OOPSLA Java VM panel notes

Thomas Poff thomas at 0000000.com
Sat Oct 24 18:35:21 PDT 1998


Someone said:

>Modern processors are plenty fast enough for OO. You just have
>to glue the appropriate compiler technology to it and do live variable
>analysis, basic block evalution, code motion, inlining etc.
----

This is interesting and mostly true but assumes you are in the  
workstation/PC world and _are_ using modern processors.

There are many things you can do to a processor to make it execute faster  
that are just plain old being ignored... primarily because of the huge gap  
between certain s/w engineers and ASIC folks.

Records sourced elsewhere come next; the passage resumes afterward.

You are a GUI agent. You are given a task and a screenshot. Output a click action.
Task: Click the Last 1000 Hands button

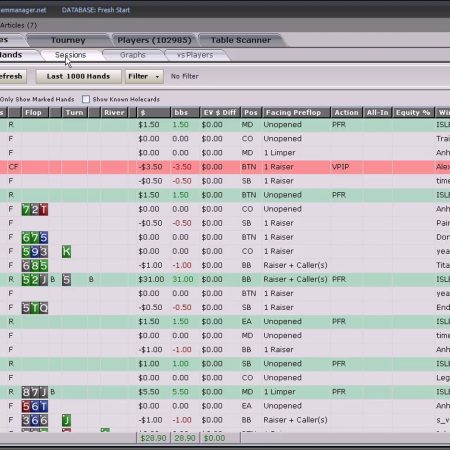point(78,76)
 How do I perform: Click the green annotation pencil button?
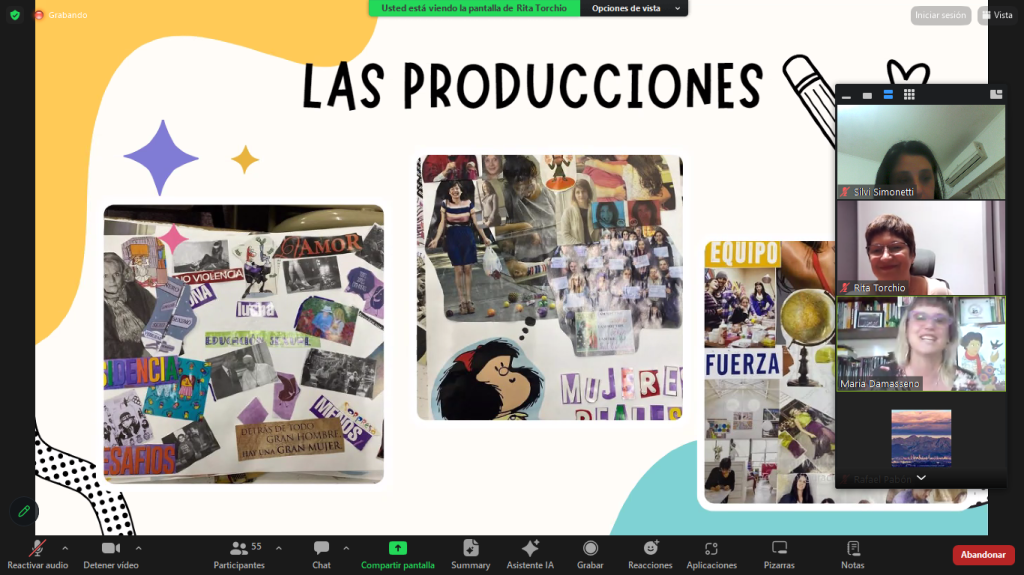[24, 511]
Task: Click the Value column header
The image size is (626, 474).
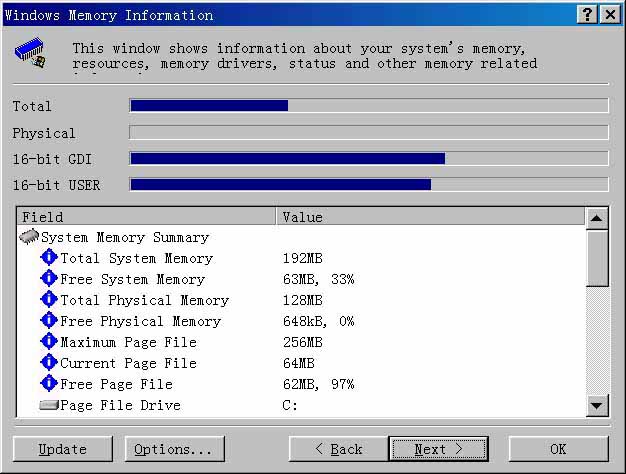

A _lot_ of folks are finding their processors fitting on chips with large  
amounts of gates going completely unused these days.  Why not then start  
fitting parts of the object-based runtime on board with a processor in the  
gate array?  I'm talking about object tracking mechanisms, IORQ, messaging  
and even the frameworks themselves.

I can't go into details, but essentially you can take a very low-horsepower  
processor or current-limited system, and manage a very complex view-system  
that executes with very low overhead.  Typically it is the view-system on a  
java-device that you want to accelerate... at least if you're trying to build  
product.

I believe it's the folks who can make some useful Java gizmo at a $50-$100  
pricepoint or less that are going to begin to see some real productization.   
If you're using 32-bit processors and "lots" of RAM then that's going to be  
pretty tough.  So if I wanted to build a Java-enabled consumer device, I'd  
prefer to look at an 8 or 16 bit processor core and glue what I could to it  
to get it to fulfill a required set of tasks.

BTW... from what I have garnered, corporations (OEMs) don't want Java  
processors, they want their own/favorite processors running Java with some  
kind of acceleration available.  And frankly, every time I look at Patriot  
Scientific and the Java cores from Sun and Rockwell I can see why.  Systems  
with their processors look big and bulky.  They still have a long way to go.